Clinton has long won over Bernie’s supporters.  A survey by Pew last week showed that a full 85% of Sanders supporters intend to vote for Clinton in November.  Of course a few of the more rabid Sanders fans were withholding support, blind to the evils of Donald Trump, rooting in a rather unseemly way for an FBI indictment.  But the 85% number appears to exceed that of Clinton supporters’ conversion to Obama in 2008. 
Certainly having Sanders on board is a positive.  He will be part of an incredible lineup of powerful speakers at the Democratic Convention, one that might even exceed the rousing sway of the Michelle Obama, Bill Clinton and Hillary Clinton trio that performed so brilliantly in 2012 in advance of Barack Obama.  A speaker lineup that has Bill Clinton, Joe Biden, Elizabeth Warren, Bernie Sanders and Barack Obama preceding Hillary Clinton will be exceptional, and Warren and Sanders can be counted on to give a hearty endorsement that could inspire the remaining lefty doubters and solidify the reluctant converts. 
But Bernie’s masterful campaign deserved a better ending, one in prime time, in the flush of the campaign, when the outcome was cemented by the final contests instead of by simple math, when the moment was at hand.  That would have been the time for the full Bernie effect to have resonated. This mild set of breaking news emails I am now receiving pales in comparison, an afterthought in the daily slugfest of the campaign and in the wake of a particularly horrific week of national news. 

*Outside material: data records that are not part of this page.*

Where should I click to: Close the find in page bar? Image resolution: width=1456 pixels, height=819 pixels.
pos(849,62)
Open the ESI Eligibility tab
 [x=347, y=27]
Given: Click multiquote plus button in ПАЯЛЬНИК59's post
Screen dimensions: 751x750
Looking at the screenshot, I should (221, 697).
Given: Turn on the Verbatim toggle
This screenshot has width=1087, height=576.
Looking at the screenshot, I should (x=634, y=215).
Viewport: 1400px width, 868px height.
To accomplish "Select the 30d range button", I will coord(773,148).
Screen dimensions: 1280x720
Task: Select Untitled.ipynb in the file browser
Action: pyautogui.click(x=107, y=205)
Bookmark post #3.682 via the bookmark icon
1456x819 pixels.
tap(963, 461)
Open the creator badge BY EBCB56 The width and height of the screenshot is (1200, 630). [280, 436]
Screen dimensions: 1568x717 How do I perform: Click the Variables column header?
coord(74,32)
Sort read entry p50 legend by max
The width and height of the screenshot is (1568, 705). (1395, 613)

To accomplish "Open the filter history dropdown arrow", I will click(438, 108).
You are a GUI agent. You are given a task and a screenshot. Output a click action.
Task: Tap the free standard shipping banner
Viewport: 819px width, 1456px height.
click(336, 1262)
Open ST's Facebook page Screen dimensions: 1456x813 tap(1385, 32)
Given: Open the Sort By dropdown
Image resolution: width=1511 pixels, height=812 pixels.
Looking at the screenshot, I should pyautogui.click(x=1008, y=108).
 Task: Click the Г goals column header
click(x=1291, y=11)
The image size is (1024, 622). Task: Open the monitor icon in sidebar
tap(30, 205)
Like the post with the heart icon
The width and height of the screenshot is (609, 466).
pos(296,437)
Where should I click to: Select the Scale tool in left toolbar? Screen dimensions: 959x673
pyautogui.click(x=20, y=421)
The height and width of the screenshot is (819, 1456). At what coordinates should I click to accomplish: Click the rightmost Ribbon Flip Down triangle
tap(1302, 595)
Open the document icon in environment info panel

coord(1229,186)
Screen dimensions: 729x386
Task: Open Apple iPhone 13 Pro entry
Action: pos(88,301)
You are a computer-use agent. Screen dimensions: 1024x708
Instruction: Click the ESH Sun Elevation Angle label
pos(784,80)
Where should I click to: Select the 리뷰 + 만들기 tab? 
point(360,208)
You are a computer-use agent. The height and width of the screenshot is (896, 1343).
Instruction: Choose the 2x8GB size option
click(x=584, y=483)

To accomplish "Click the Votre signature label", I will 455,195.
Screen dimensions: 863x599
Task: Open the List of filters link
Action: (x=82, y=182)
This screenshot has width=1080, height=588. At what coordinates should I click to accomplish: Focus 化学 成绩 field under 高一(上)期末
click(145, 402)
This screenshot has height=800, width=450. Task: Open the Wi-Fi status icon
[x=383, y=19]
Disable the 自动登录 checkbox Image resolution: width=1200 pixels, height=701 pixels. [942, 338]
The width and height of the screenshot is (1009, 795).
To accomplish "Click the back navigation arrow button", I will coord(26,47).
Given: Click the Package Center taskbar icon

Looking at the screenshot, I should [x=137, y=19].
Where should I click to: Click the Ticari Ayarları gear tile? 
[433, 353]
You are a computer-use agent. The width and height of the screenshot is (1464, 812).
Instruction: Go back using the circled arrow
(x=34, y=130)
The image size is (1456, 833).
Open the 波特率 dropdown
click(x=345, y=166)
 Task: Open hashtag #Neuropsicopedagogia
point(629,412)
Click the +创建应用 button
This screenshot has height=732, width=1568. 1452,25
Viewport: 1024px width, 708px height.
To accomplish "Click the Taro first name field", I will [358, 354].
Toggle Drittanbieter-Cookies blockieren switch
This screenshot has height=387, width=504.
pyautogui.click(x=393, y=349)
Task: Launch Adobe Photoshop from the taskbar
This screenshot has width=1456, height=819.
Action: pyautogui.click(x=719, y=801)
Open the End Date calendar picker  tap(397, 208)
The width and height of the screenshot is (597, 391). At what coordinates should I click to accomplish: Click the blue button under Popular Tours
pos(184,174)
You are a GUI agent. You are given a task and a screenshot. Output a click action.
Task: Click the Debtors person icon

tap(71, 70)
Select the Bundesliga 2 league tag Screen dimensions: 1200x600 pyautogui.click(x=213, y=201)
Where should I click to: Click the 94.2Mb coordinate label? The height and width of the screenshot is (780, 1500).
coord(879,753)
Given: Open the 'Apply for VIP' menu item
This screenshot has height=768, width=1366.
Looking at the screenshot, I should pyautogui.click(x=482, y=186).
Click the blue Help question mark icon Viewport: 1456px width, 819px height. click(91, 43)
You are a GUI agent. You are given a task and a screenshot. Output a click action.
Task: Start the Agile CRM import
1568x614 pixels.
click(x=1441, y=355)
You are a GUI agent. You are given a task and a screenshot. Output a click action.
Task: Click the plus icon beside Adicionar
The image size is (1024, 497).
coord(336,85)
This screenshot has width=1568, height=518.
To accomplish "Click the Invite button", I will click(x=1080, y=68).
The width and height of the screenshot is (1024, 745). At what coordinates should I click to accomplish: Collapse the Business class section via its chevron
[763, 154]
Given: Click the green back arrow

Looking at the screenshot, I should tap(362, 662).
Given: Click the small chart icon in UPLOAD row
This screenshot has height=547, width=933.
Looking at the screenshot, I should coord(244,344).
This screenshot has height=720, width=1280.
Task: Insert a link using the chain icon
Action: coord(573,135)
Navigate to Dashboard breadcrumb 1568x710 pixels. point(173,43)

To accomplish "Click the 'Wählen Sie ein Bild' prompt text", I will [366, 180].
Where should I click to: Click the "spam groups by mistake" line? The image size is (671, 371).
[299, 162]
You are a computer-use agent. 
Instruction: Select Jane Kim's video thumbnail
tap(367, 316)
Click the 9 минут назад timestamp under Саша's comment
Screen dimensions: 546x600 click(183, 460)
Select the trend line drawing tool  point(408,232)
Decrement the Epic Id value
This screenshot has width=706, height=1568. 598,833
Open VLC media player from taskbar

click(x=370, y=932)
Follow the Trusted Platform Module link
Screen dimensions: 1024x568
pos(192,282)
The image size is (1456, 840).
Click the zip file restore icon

It leaves me wishing that Bernie had developed a better Bern-exit plan.

1 comment:

  1. I agree. Bernie blew it by waiting. I suspect that he felt that these five weeks were necessary to win the substantial platform concessions that provided him with a face-saving exit, enabling him to justify the Clinton endorsement to his followers. I also think that he was rapidly thrust toward irrelevance by the spectacular campaigning of Elizabeth Warren, who instantly co-opted the leadership of the progressive wing with her fiery anti-Trump invective. When you add it all up, you get nothing but Berned Toast.